Non solo repressione, ma anche ascolto e supporto. La Giunta comunale di Cagliari, su proposta dell’assessora alle Politiche sociali Anna Puddu, ha approvato un piano sperimentale di intervento multidisciplinare integrato per il centro storico:  l'obiettivo è favorire coesione sociale, sicurezza urbana e decoro. Il punto di maggiore attenzione saràò piazza del Carmine. 

Il primo passo è l'istituzione di un presidio mobile di prossimità, esito di un percorso concordato nella riunione interistituzionale dei servizi sociosanitari e del terzo settore che ha coinvolto servizi sociali comunali, polizia locale, dipartimento di Salute mentale e dipendenze, Croce Rossa, ufficio di pubblica tutela e dipartimento di prevenzione e promozione della salute.

Nell'area sarà garantita la presenza di un’unità multidisciplinare che opererà attraverso l’impiego di unità mobili (polizia locale e pronto intervento sociale) che garantiranno un primo intervento e il supporto immediato a minori, adulti, persone con disabilità, anziani, famiglie che si trovino in situazioni di grave emergenza sociale e sanitaria.

L'attuale situazione, nell’ottica del Comue,  richiede un superamento della logica emergenziale a favore di un modello multidisciplinare, capace di coniugare politiche sociali, tutela della salute mentale, sicurezza urbana e protezione legale dei soggetti fragili, con interventi la cui efficacia deve essere raggiunta grazie al dovere inderogabile di collaborazione tra gli enti.

In questo senso, il Pronto intervento sociale operativo h 24 gestito dalla Croce Rossa garantirà una prima valutazione del bisogno e attiverà quanto necessario per una messa in sicurezza temporanea delle persone presso le strutture dedicate in collaborazione con settore disagio adulti e l'ufficio di Pubblica Tutela per la consulenza giuridica per l'eventuale predisposizione di istanze finalizzate alla tutela dei diritti dei soggetti in situazione di fragilità.

Il Dipartimento di salute mentale e dipendenze si rende disponibile su richiesta per lo screening, mentre il Dipartimento di prevenzione e promozione della salute con personale medico garantirà l'orientamento e la presa in carico sanitaria attraverso gli ambulatori di prossimità Pnes.

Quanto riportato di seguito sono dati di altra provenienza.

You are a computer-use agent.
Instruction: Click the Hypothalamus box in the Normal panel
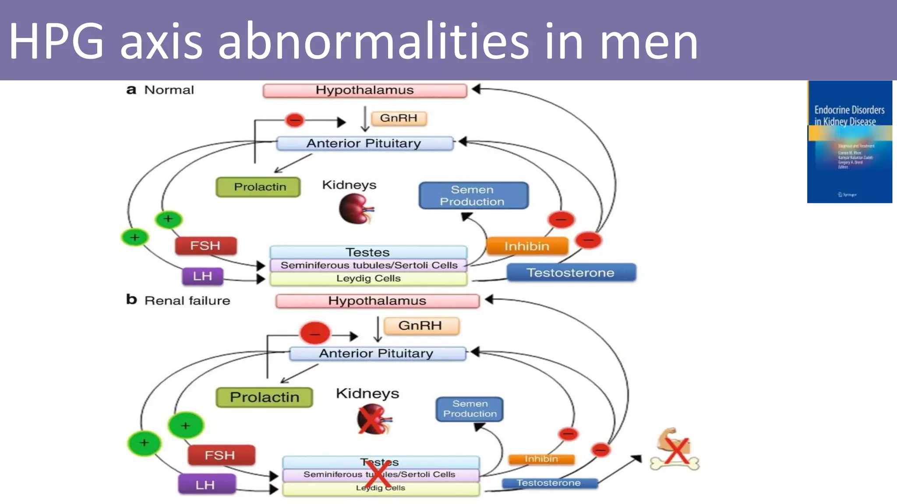point(364,91)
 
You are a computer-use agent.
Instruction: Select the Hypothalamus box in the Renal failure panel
point(377,301)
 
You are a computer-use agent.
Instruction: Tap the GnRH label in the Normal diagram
point(399,118)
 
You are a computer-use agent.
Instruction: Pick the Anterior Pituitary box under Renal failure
point(377,354)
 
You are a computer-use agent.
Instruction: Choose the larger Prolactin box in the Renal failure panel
point(264,397)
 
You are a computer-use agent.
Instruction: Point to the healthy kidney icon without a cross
point(356,209)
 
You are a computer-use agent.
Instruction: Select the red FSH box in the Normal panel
point(205,246)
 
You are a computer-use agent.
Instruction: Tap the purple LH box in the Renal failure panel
point(206,485)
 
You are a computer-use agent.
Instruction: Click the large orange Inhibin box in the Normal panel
point(527,246)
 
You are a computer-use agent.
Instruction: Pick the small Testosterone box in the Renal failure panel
point(549,483)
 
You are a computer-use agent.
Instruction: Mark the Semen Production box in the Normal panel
point(473,196)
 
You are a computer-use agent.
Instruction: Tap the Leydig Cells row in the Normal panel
point(368,279)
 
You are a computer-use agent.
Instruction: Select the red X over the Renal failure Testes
point(378,475)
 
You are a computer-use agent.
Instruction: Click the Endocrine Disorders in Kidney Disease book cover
point(849,141)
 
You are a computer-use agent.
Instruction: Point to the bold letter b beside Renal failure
point(131,300)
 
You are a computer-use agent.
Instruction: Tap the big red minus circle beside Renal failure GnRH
point(314,333)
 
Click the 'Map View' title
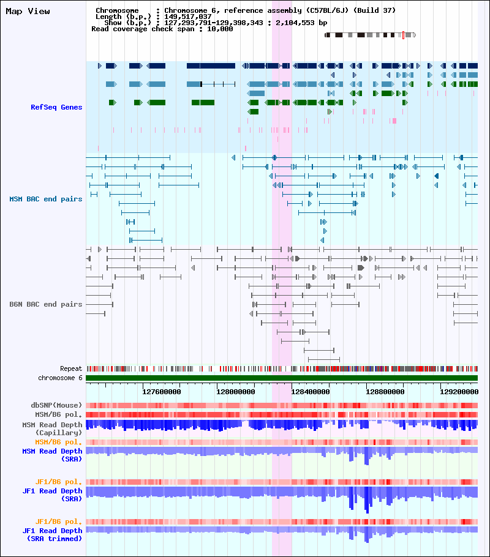click(x=28, y=12)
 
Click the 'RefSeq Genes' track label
click(x=56, y=107)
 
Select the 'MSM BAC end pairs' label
click(x=45, y=199)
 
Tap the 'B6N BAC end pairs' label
click(x=45, y=304)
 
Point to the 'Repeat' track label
click(x=71, y=368)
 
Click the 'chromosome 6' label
click(x=60, y=378)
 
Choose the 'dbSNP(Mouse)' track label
click(x=56, y=405)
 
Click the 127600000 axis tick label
click(x=162, y=392)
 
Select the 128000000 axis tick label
click(x=235, y=392)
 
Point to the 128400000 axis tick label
click(x=310, y=392)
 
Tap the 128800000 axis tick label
click(x=385, y=392)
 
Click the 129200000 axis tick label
click(x=459, y=392)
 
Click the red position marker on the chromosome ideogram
click(x=403, y=35)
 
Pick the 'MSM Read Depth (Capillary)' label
click(x=52, y=428)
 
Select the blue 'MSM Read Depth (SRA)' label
click(x=52, y=455)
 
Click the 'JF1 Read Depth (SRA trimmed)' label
click(x=52, y=534)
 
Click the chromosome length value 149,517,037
click(x=188, y=17)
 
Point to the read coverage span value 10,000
click(x=220, y=29)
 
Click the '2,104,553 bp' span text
click(x=301, y=23)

Nell’area individuata la Polizia Locale collaborerà con gli operatori socio-sanitari e il terzo settore per garantire la sicurezza del presidio e il decoro dell’area, facilitando l'accesso delle persone ai servizi mobili.

Previsti anche interventi di sensibilizzazione e formazione con le associazioni di categoria e attività produttive rispetto all'operatività del presidio e, fondamentale, per l'attivazione delle procedure di segnalazione rispetto a situazioni di grave marginalità adulta.